“What can you see on the horizon? Why do the white gulls call? Across the sea, a pale moon rises; the ships have come, to carry you home. And all will turn to silver glass; light on the water, all souls pass.”
For about two days, this song has kept playing in my mind. Not quite continually, but pretty much at any time when I was not concentrating enough on something else to crowd it out. I found myself humming it at various times and places, albeit softly (because after rarely ever speaking for two decades, my vocal cords cannot speak or sing except softly and briefly, for which I am mostly thankful.)
What is particularly bothersome about this song, unlike others that may have a special promotion weekend on my brain at other times, is that it is about death. It is all phrased very poetically, and so that a young child hearing the song will mistake it for a lullaby. But to the adult (and older child, probably) it is clearly about the immediate passing away of a loved one. As such, I hope with all my heart that it is not an omen in any way for anyone. Personally I like to think that it suddenly came before me because of the surge of interest in the Hobbit movie, which also has shown up in my Google+ stream. Thus my memory of the previous Tolkien blockbuster and the departure of the hobbit main character into the West.

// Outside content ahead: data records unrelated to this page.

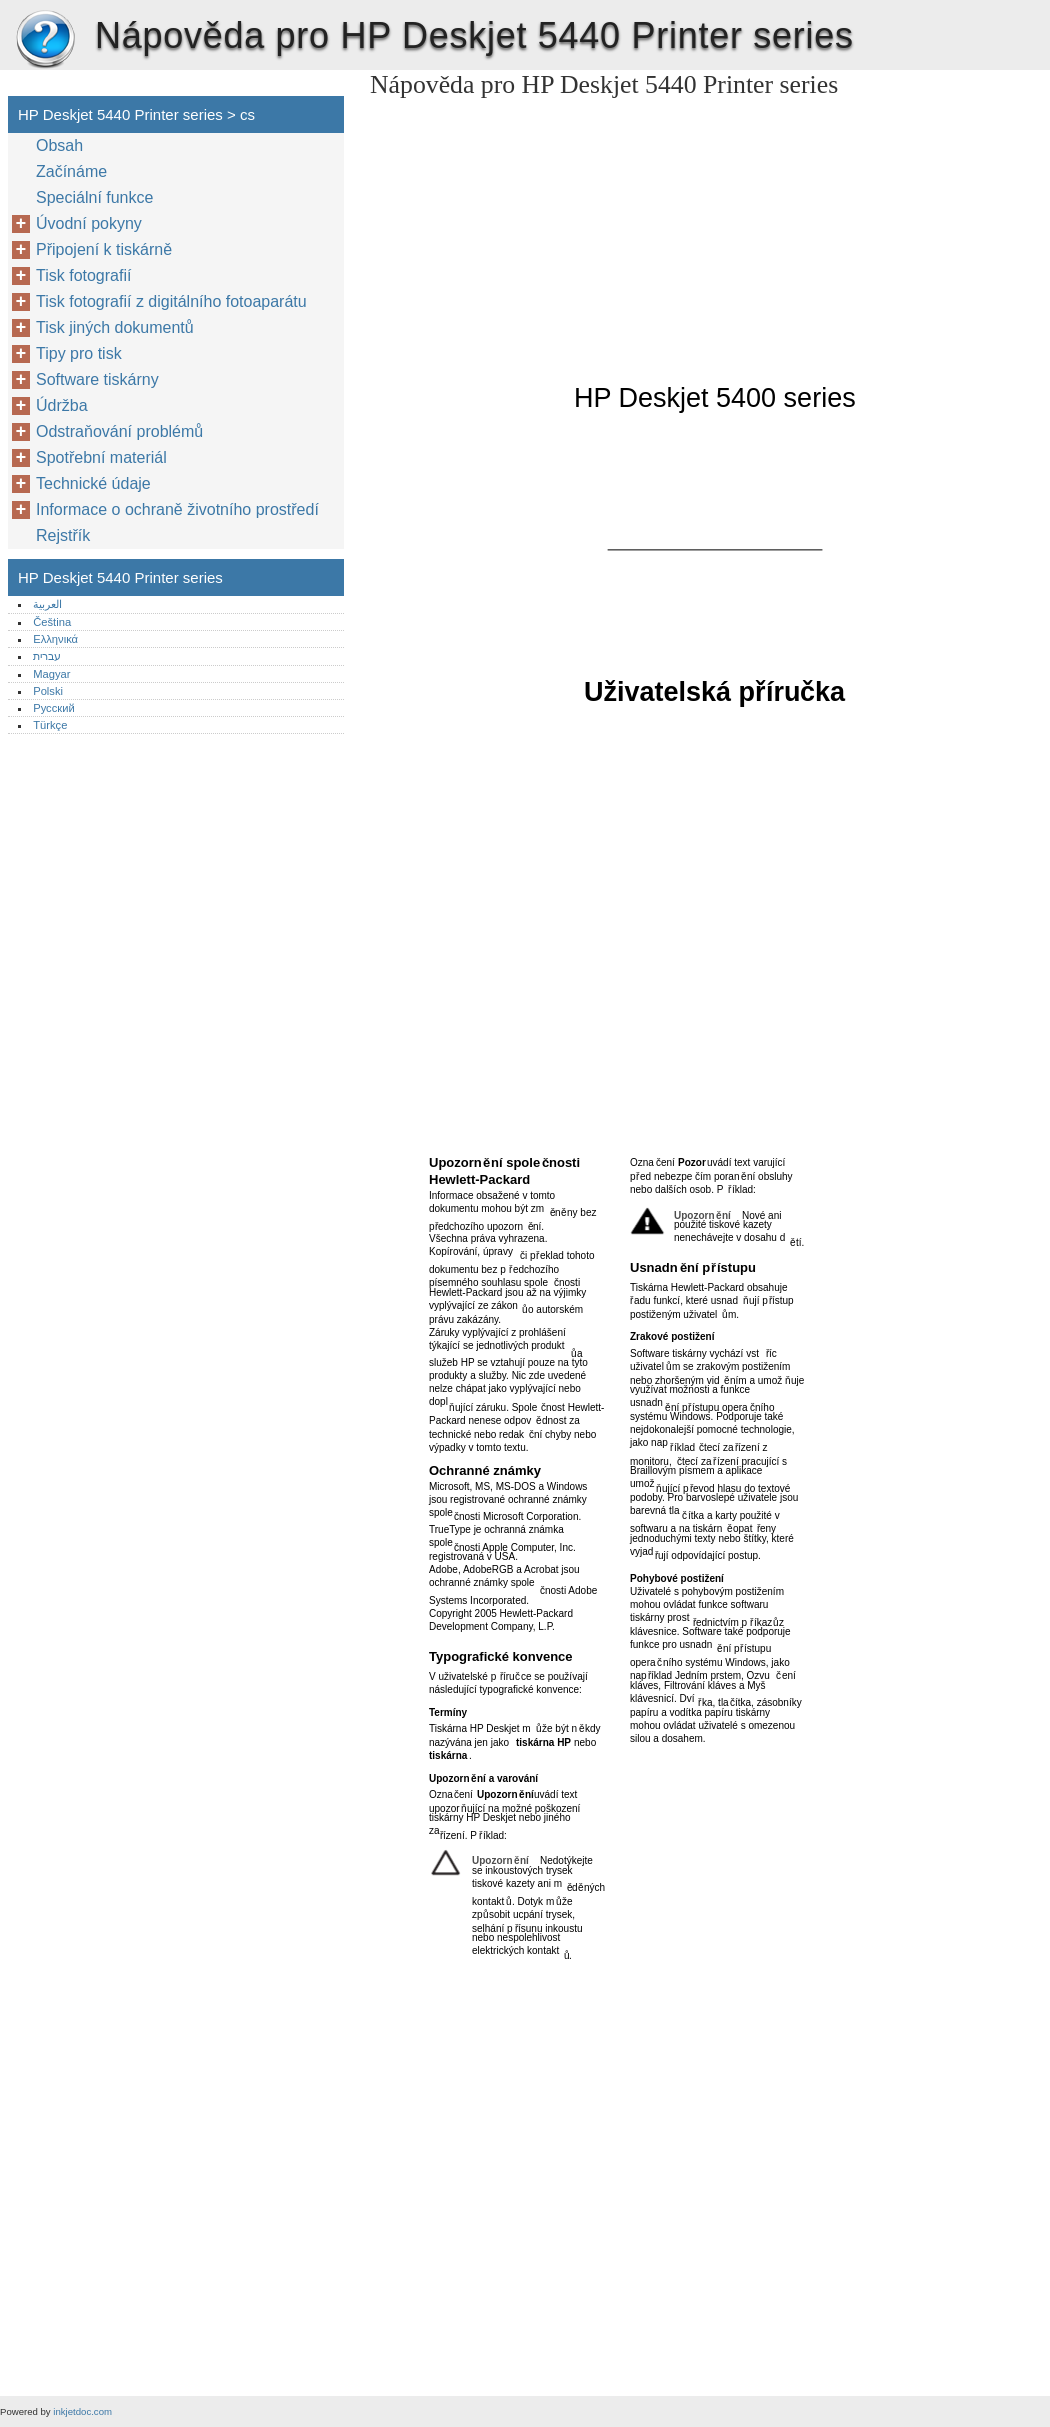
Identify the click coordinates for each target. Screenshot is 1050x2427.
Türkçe (50, 725)
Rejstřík (63, 535)
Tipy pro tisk (79, 353)
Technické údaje (93, 483)
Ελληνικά (55, 639)
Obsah (59, 145)
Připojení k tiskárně (104, 249)
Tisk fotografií (83, 275)
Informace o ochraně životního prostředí (177, 509)
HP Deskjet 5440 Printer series (45, 40)
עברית (47, 656)
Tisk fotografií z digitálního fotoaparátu (171, 301)
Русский (54, 708)
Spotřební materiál (101, 457)
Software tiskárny (97, 379)
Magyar (51, 674)
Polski (48, 691)
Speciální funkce (94, 197)
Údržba (62, 405)
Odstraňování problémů (119, 431)
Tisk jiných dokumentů (115, 327)
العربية (47, 604)
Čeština (52, 622)
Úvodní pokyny (89, 223)
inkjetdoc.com (82, 2411)
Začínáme (71, 171)
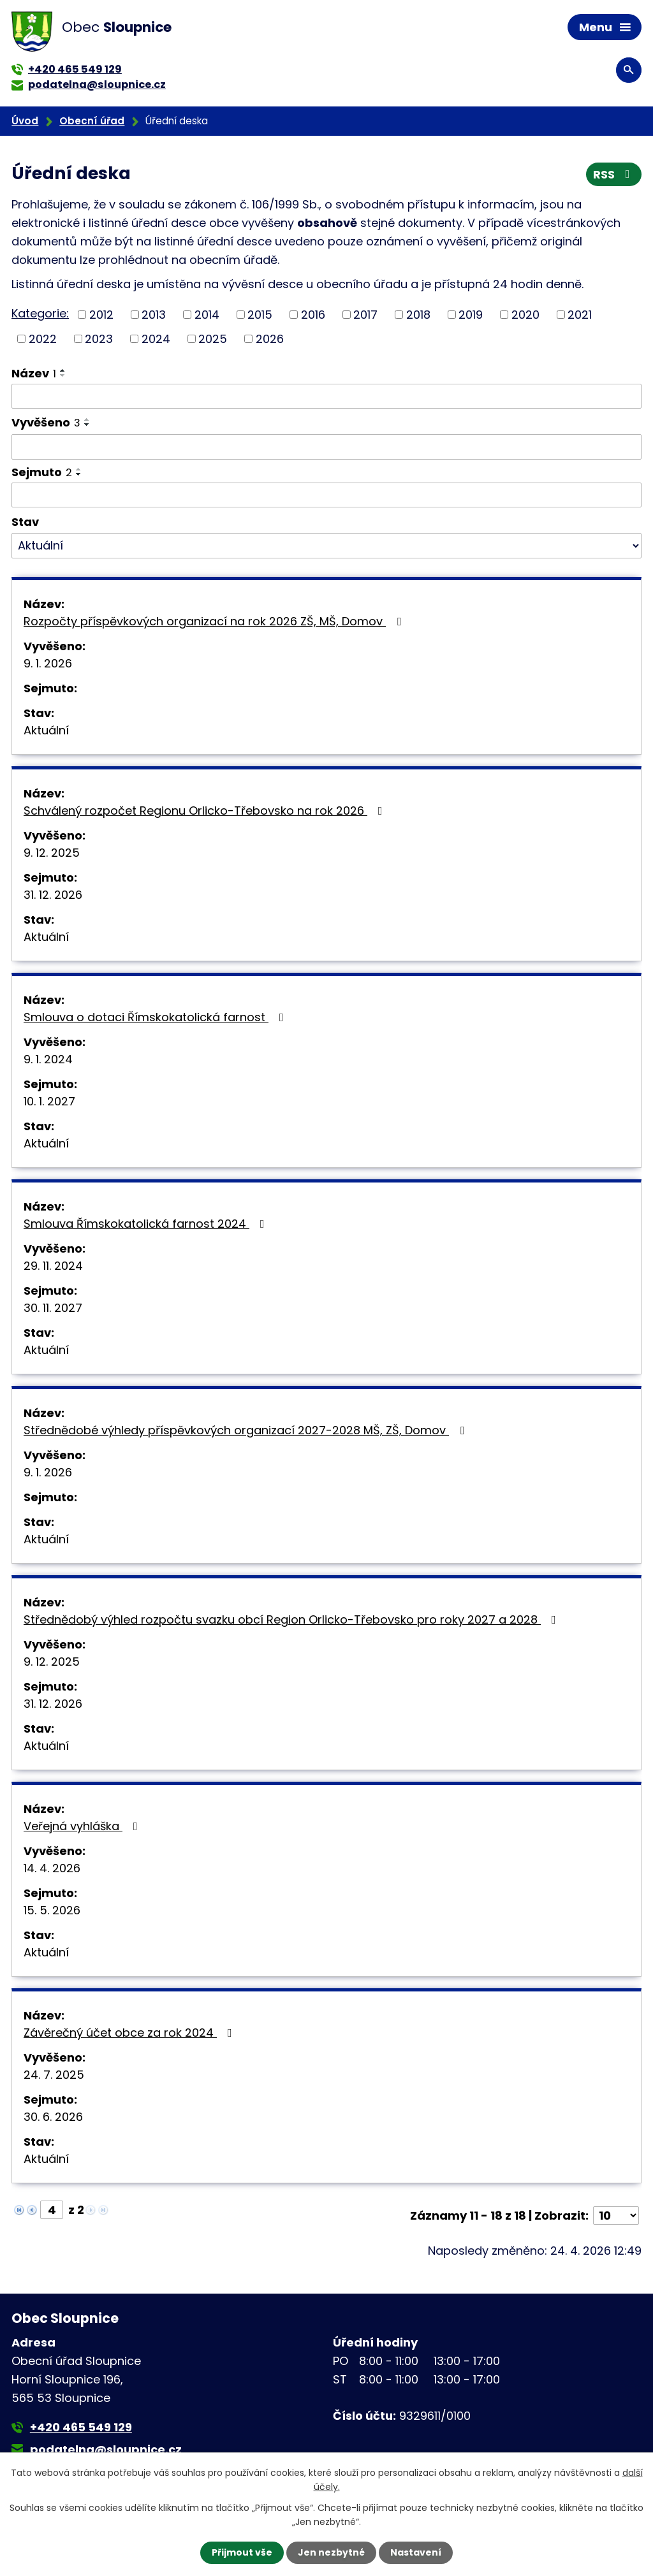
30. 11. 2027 (53, 1308)
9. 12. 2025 (52, 853)
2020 (525, 315)
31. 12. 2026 (53, 895)
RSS (614, 174)
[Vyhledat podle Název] (326, 396)
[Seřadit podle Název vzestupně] (63, 370)
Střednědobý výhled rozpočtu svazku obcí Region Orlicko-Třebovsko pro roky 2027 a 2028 (292, 1619)
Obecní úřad (91, 120)
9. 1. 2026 (48, 663)
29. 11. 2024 (53, 1266)
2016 (313, 315)
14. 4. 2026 (52, 1868)
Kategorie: (40, 313)
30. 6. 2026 (53, 2117)
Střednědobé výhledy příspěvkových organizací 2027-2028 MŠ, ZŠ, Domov (246, 1430)
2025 (212, 339)
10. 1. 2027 (49, 1101)
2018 (418, 315)
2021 (580, 315)
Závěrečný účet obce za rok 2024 (130, 2033)
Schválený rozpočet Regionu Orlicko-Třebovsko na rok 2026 (206, 811)
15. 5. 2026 (52, 1910)
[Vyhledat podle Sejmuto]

Yet in Tolkien’s story, the hobbit leaves across the sea to live forever with the elves and their demigods; but to those left behind, hobbits and men, they had only the words of the elves for this, if even that. It was only a hope, whereas his parting from them was definite and final. “To part is to die a bit” say the French, and with a parting such as this, it was very much so. It was to die completely from everyone and everything he had held dear in his old life, if he had not already done so in his heart.
I wonder if I would have been able to do that.
When my great-grandfather was young, many people sailed here from Norway into the west to seek a new life in America. They had no illusion of living forever, but they hoped for a better life. They also left behind most of what they knew and had relied on until that day. But unlike our hobbit friend, they knew it was physically possible to return. The ships sailing back were as many as those who sailed over in the first place, although they had fewer passengers. If I remember correctly, one of my ancestors (great-grandfather or great-great grandfather, I can’t remember) actually went to America, but returned after some years. If not, I would have been an American. (Actually, I would not have existed in anything like my current form, but there might have been another descendant around my age instead.)
But when the time comes to cross The River, it will be a final journey, to an unimaginably distant shore, if we reach it at all – it is a journey we cannot watch on a documentary in advance or travel in the comforting company of relatives or neighbors. I hope to board together with my Invisible Friend when the time comes, but to be honest, I am in no hurry. No hurry at all.